Segment Start: Data
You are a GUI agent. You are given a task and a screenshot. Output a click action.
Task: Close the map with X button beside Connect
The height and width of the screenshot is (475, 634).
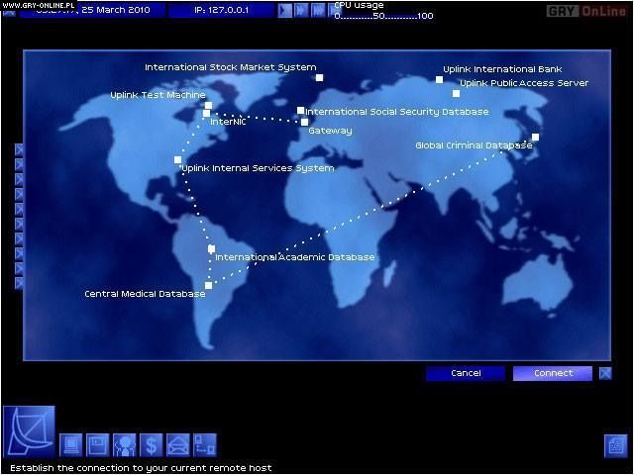pos(605,373)
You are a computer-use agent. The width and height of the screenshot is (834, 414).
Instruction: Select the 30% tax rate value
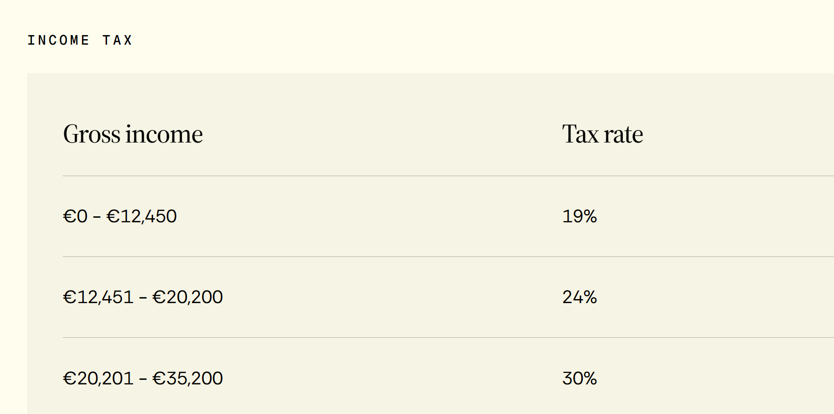click(x=579, y=378)
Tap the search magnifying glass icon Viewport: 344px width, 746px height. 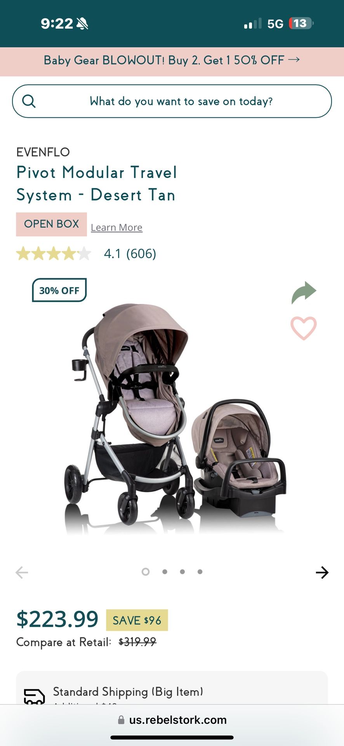click(x=29, y=101)
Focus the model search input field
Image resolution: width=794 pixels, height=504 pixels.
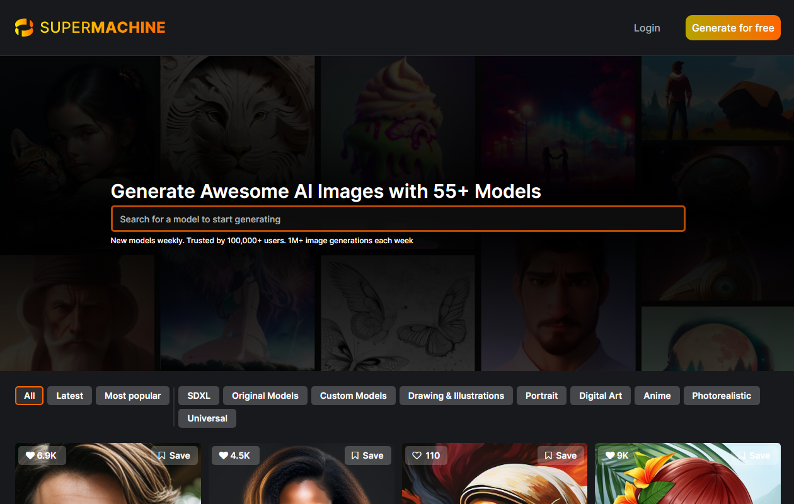397,219
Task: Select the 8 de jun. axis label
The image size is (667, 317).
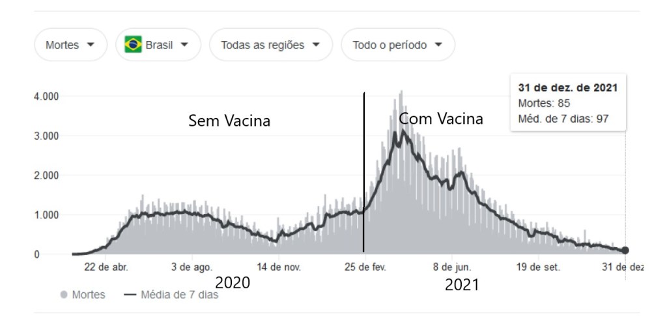Action: click(452, 267)
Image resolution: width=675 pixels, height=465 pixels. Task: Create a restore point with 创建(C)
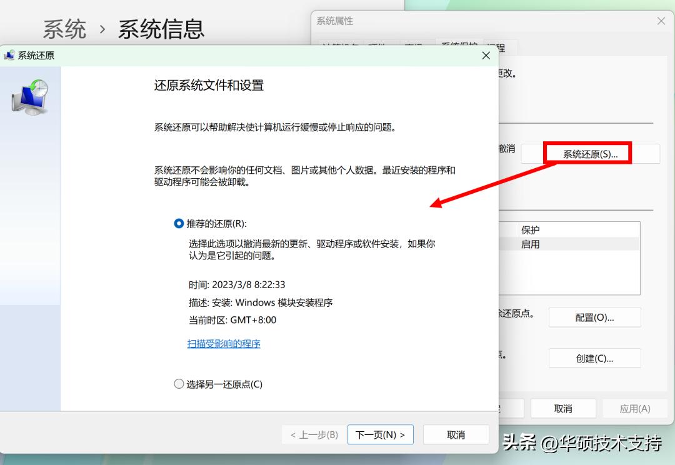click(x=594, y=358)
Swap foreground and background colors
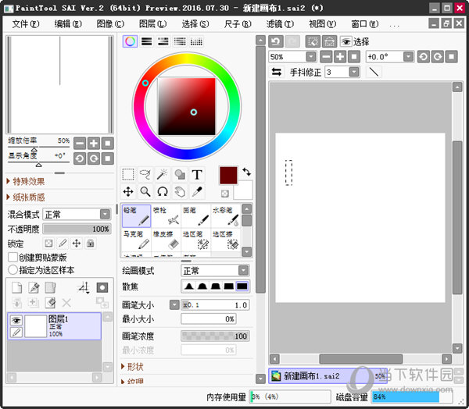 (x=246, y=171)
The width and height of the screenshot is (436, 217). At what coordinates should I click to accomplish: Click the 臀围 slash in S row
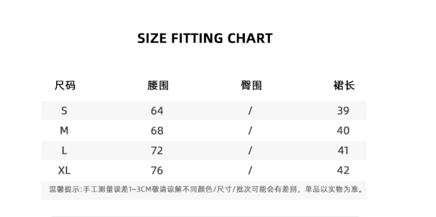tap(250, 111)
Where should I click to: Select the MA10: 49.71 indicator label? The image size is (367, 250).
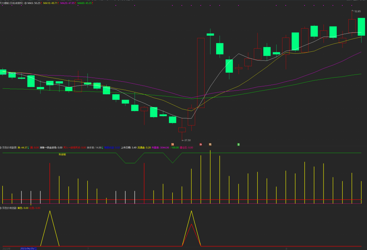tap(51, 3)
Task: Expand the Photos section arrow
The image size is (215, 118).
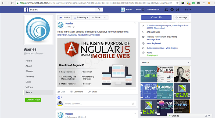Action: point(188,62)
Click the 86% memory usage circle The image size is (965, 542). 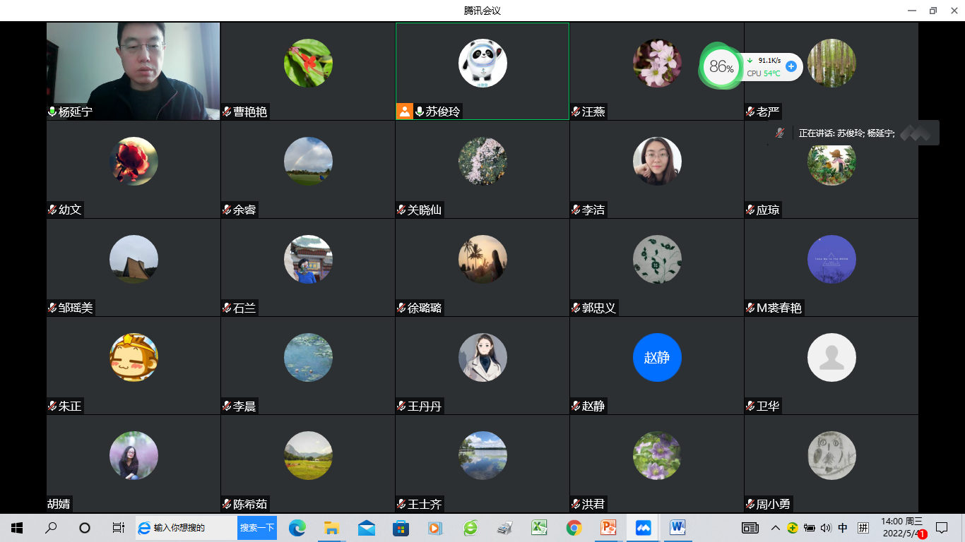[x=721, y=67]
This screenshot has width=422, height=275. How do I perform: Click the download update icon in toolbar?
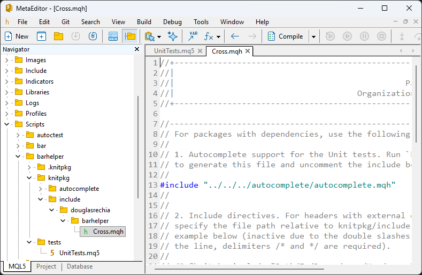click(x=93, y=36)
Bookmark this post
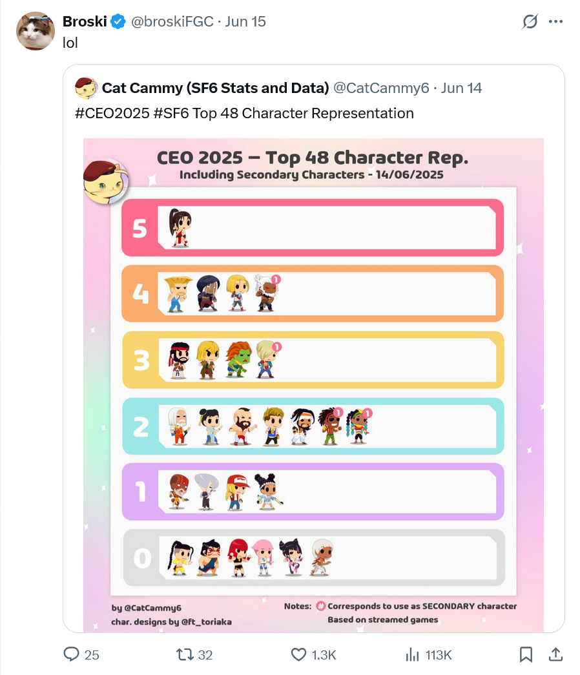The width and height of the screenshot is (580, 675). (526, 654)
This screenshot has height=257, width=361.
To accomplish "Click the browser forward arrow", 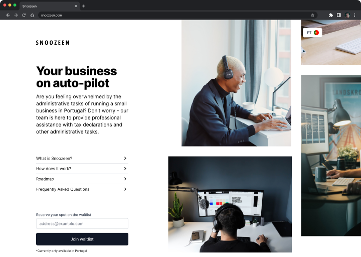I will [x=16, y=15].
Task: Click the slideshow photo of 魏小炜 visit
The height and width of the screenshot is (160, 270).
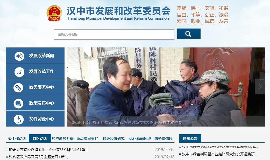Action: pyautogui.click(x=166, y=87)
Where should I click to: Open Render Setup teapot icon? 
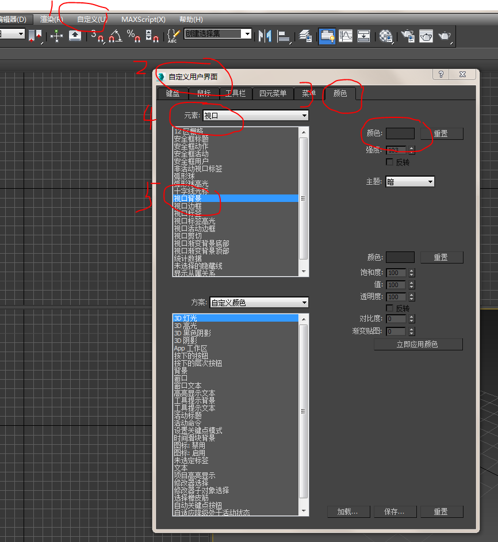[408, 36]
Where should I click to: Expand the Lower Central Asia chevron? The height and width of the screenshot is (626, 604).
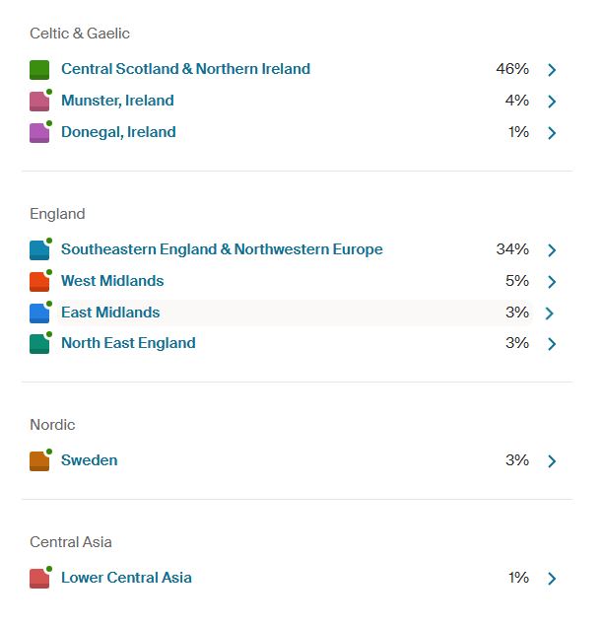(552, 579)
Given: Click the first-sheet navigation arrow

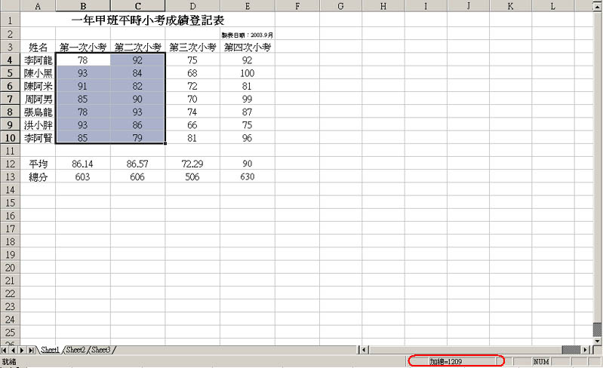Looking at the screenshot, I should point(5,350).
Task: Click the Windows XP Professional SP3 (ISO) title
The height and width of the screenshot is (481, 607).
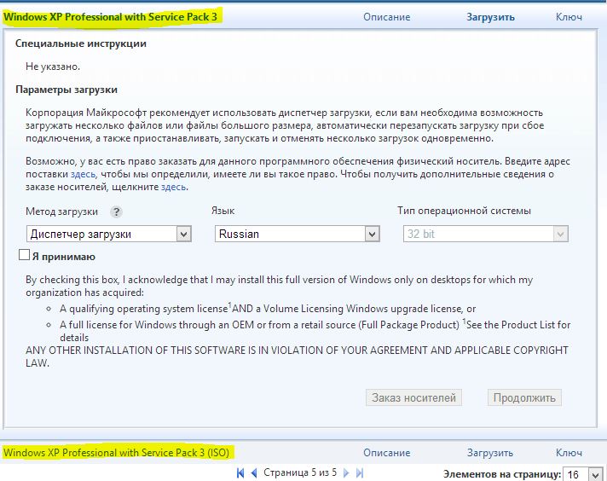Action: [x=118, y=453]
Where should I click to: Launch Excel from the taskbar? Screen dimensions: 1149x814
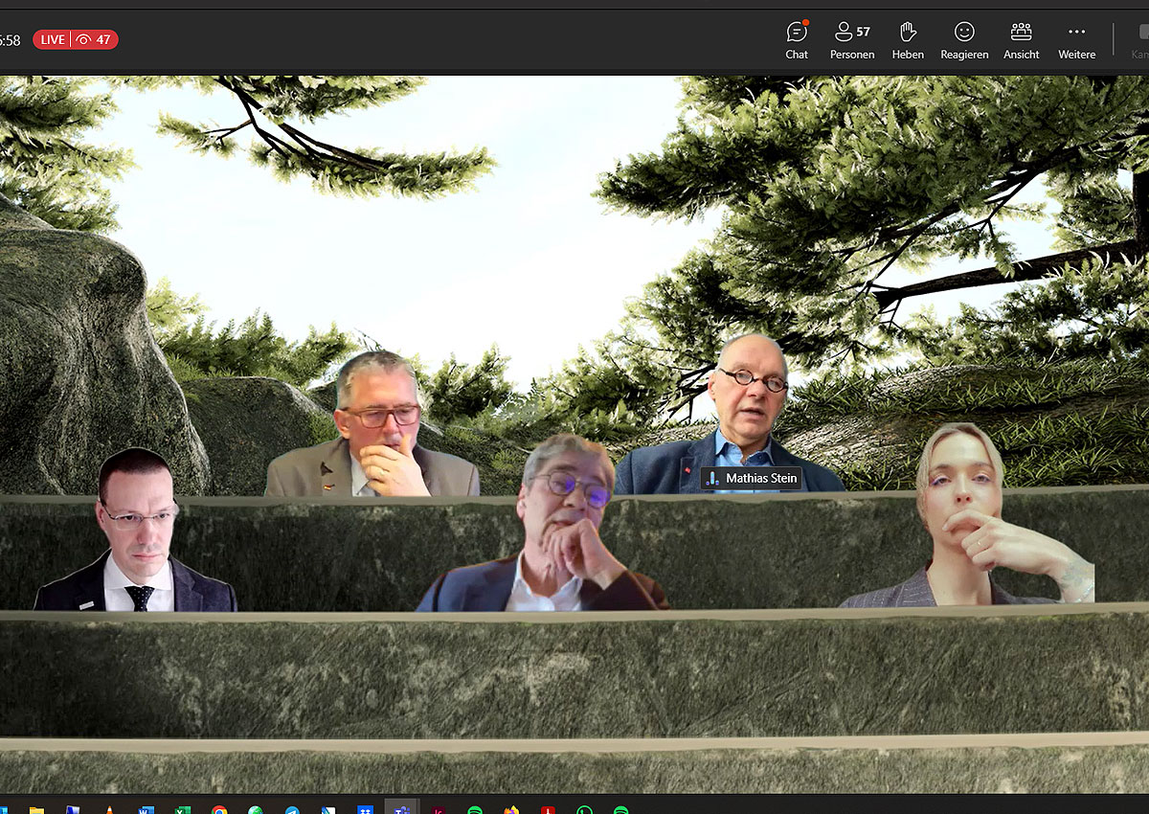pyautogui.click(x=182, y=809)
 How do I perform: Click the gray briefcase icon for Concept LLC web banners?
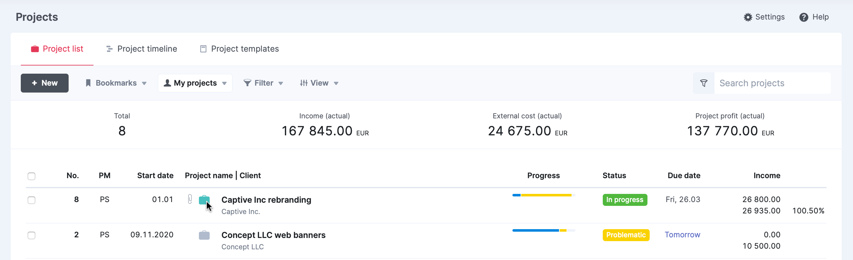(204, 235)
Segment End: Data
Task directions
Print only the lines running from the one containing "Task: Click the slideshow photo of 魏小炜 visit" to the end of the data above, exactly; include no pictures.

Answer to this exercise
Task: Click the slideshow photo of 魏小炜 visit
The height and width of the screenshot is (160, 270).
Action: pyautogui.click(x=166, y=87)
Where should I click to: Open Render Setup teapot icon? 
[408, 36]
Where should I click to: Expand the Lower Central Asia chevron? The height and width of the screenshot is (626, 604).
(552, 579)
Given: Click the first-sheet navigation arrow

Looking at the screenshot, I should point(5,350).
Task: Click the Windows XP Professional SP3 (ISO) title
The height and width of the screenshot is (481, 607).
Action: [x=118, y=453]
Where should I click to: Launch Excel from the taskbar? Screen dimensions: 1149x814
pyautogui.click(x=182, y=809)
 How do I perform: Click the gray briefcase icon for Concept LLC web banners?
(204, 235)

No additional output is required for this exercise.